Whenever a line of the entries below holds the string "computer", copy that line and return it.

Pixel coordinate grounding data
····················

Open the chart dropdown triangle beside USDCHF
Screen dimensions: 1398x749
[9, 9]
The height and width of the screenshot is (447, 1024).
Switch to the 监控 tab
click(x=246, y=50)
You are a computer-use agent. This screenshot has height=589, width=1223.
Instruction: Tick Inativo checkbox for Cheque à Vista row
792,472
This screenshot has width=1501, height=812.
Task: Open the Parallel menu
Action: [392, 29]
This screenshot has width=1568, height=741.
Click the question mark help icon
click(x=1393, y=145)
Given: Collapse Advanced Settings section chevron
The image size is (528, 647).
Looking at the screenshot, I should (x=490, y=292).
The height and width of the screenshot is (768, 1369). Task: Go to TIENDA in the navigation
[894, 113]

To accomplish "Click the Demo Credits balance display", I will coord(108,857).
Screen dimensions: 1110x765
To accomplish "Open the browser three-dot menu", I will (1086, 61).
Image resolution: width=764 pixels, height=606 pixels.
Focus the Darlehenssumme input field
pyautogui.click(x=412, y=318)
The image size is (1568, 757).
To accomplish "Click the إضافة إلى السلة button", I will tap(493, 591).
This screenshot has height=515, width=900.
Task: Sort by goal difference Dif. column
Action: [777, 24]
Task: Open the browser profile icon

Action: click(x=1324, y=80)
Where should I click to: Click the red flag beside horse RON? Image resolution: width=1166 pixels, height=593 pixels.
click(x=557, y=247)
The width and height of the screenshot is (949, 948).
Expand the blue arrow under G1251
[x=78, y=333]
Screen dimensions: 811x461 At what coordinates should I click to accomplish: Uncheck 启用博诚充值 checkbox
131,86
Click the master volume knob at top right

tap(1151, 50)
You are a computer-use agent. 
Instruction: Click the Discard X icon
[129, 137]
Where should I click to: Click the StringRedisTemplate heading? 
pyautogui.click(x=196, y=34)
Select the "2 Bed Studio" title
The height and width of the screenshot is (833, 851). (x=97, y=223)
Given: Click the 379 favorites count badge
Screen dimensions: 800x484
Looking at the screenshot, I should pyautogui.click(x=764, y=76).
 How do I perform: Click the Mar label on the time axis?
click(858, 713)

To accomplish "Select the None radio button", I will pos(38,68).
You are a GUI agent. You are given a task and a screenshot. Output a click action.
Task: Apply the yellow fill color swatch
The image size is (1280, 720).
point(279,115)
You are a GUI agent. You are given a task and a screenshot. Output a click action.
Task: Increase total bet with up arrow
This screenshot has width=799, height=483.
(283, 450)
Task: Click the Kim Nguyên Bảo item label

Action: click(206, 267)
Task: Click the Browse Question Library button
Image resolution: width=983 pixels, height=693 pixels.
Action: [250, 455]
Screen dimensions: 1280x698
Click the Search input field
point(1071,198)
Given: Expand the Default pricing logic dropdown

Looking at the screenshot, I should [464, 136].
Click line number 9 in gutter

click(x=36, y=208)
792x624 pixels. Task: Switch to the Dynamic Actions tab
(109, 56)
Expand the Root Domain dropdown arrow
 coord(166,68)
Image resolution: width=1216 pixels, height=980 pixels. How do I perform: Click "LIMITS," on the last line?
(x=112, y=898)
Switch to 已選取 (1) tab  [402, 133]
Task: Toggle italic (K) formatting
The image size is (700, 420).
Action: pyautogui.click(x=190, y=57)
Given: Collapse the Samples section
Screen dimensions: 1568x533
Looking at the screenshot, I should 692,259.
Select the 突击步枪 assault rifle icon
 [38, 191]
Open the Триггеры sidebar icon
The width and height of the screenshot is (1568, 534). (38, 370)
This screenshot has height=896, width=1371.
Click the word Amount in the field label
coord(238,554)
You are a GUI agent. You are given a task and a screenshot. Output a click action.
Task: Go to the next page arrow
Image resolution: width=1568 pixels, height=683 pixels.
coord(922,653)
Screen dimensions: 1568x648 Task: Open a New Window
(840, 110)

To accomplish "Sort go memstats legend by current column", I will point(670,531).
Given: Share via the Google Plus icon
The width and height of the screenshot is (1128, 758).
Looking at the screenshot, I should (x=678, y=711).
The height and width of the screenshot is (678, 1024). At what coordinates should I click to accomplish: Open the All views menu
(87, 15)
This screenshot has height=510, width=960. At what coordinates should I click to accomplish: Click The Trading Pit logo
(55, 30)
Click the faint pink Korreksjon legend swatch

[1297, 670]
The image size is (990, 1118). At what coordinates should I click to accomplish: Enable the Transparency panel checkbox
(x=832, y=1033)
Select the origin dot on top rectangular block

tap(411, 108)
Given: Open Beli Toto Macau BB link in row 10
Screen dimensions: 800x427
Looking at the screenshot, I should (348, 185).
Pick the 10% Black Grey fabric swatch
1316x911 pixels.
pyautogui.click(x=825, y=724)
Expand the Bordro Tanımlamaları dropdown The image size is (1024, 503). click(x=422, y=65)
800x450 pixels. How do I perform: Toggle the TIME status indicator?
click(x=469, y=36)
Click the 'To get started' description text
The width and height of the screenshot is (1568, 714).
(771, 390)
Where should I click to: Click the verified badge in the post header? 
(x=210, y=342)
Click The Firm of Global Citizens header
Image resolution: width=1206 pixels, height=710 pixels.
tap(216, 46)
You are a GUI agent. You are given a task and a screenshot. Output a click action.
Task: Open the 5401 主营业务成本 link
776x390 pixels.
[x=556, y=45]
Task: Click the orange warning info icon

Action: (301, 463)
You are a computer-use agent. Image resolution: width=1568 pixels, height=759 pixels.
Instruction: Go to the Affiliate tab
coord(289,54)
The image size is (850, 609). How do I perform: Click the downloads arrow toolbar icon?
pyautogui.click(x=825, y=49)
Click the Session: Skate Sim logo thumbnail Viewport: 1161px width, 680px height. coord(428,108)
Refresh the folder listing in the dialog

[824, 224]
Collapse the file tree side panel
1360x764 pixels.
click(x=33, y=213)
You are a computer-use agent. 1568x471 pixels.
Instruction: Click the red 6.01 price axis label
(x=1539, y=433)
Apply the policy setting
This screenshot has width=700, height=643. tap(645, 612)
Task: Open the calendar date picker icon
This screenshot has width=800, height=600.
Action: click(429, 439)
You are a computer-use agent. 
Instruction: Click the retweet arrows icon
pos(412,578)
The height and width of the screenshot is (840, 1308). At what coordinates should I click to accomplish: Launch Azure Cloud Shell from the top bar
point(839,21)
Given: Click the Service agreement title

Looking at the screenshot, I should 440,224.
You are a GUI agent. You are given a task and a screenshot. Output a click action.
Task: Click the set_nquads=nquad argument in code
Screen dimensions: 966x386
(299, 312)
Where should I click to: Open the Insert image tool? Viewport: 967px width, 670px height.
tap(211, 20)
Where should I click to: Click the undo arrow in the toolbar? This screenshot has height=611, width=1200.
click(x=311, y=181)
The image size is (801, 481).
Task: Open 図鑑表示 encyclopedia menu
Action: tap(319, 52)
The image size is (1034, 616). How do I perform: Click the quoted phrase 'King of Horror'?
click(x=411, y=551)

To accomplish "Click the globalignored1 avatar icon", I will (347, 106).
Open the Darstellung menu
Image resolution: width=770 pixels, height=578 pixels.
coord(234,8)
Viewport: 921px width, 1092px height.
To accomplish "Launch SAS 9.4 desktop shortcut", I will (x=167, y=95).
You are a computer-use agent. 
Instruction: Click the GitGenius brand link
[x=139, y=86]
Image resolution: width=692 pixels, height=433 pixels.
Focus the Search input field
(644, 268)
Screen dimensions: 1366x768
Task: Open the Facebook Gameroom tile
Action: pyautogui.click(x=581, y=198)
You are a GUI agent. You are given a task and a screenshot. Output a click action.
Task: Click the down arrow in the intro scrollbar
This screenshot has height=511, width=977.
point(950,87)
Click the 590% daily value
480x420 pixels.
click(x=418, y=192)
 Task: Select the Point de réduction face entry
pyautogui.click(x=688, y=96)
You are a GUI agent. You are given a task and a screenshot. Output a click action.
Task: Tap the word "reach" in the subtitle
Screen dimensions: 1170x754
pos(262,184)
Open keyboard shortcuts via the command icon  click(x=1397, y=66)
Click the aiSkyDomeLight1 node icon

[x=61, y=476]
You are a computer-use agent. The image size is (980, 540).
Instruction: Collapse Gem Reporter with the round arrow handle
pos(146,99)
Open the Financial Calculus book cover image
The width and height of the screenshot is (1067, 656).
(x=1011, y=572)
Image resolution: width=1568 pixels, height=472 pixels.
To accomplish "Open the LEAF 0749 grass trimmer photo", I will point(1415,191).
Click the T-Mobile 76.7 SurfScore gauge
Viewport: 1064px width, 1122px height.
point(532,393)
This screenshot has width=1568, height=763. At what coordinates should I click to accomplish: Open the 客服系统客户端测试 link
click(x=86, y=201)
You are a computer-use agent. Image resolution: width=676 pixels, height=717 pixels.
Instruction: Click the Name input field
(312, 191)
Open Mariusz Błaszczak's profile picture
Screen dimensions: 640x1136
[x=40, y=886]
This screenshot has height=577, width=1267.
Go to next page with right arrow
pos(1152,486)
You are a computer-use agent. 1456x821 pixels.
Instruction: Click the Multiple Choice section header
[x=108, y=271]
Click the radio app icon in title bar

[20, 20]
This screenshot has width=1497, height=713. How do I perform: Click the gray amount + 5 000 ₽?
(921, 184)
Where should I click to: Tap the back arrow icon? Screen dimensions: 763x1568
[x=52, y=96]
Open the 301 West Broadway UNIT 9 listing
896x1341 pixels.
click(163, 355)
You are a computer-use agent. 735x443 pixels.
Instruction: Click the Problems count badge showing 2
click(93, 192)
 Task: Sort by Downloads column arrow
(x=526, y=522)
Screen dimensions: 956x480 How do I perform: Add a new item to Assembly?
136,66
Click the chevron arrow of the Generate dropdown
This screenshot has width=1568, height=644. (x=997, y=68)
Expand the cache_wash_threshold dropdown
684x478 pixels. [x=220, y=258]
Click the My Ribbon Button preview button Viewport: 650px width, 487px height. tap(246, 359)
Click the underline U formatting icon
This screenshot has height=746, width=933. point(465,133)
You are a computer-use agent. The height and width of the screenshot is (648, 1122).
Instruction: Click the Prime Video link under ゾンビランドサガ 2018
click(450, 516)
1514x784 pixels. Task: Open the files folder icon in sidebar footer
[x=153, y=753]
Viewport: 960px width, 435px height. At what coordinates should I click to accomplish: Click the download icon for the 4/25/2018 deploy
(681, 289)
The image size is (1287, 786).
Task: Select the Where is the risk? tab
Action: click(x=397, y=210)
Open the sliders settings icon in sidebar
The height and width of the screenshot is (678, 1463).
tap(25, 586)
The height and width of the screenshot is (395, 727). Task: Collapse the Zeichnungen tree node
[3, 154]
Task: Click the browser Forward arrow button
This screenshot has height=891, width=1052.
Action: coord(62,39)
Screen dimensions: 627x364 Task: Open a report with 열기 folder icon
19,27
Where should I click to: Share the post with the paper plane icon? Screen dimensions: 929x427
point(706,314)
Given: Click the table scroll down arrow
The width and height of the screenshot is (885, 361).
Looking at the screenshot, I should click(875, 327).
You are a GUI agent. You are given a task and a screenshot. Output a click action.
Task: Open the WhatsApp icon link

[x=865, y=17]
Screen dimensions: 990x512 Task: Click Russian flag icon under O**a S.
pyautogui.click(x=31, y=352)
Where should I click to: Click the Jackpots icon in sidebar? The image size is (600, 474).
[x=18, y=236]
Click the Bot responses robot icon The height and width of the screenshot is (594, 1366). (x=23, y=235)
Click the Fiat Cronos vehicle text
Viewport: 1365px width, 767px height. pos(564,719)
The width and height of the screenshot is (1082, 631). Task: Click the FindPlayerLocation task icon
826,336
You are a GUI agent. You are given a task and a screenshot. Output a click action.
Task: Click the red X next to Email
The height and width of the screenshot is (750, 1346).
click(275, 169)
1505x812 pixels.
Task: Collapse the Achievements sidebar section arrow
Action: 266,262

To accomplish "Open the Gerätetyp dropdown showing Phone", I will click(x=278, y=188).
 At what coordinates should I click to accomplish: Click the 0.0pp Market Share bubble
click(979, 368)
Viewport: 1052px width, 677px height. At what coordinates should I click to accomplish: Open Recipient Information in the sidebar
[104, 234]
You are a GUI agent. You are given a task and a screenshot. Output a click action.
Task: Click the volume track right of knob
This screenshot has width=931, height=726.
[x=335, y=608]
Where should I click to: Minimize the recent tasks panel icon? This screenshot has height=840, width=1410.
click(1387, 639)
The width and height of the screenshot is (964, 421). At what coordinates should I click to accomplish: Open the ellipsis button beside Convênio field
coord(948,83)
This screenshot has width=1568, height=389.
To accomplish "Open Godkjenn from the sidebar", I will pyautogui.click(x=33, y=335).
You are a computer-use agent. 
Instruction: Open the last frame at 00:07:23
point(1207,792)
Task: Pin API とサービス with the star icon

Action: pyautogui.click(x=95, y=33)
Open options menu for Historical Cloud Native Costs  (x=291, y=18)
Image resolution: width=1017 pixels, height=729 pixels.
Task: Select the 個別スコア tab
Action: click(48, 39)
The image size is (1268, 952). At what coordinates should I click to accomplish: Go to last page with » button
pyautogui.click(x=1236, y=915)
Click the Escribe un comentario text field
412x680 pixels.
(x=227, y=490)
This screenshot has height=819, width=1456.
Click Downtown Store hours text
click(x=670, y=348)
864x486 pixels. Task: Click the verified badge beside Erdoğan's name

····················

**Answer to this problem**:
You are a computer-use agent. This screenshot has height=589, width=1223.
You are a computer-use agent. 
You are a computer-use agent. Image resolution: width=1568 pixels, height=759 pixels.
You are a computer-use agent. 1568x471 pixels.
You are a computer-use agent. 
You are a computer-use agent. 
You are a computer-use agent. The image size is (980, 540).
You are a computer-use agent. Image resolution: width=676 pixels, height=717 pixels.
You are a computer-use agent. 1456x821 pixels.
You are a computer-use agent. 735x443 pixels.
You are a computer-use agent. The height and width of the screenshot is (648, 1122).
You are a computer-use agent. 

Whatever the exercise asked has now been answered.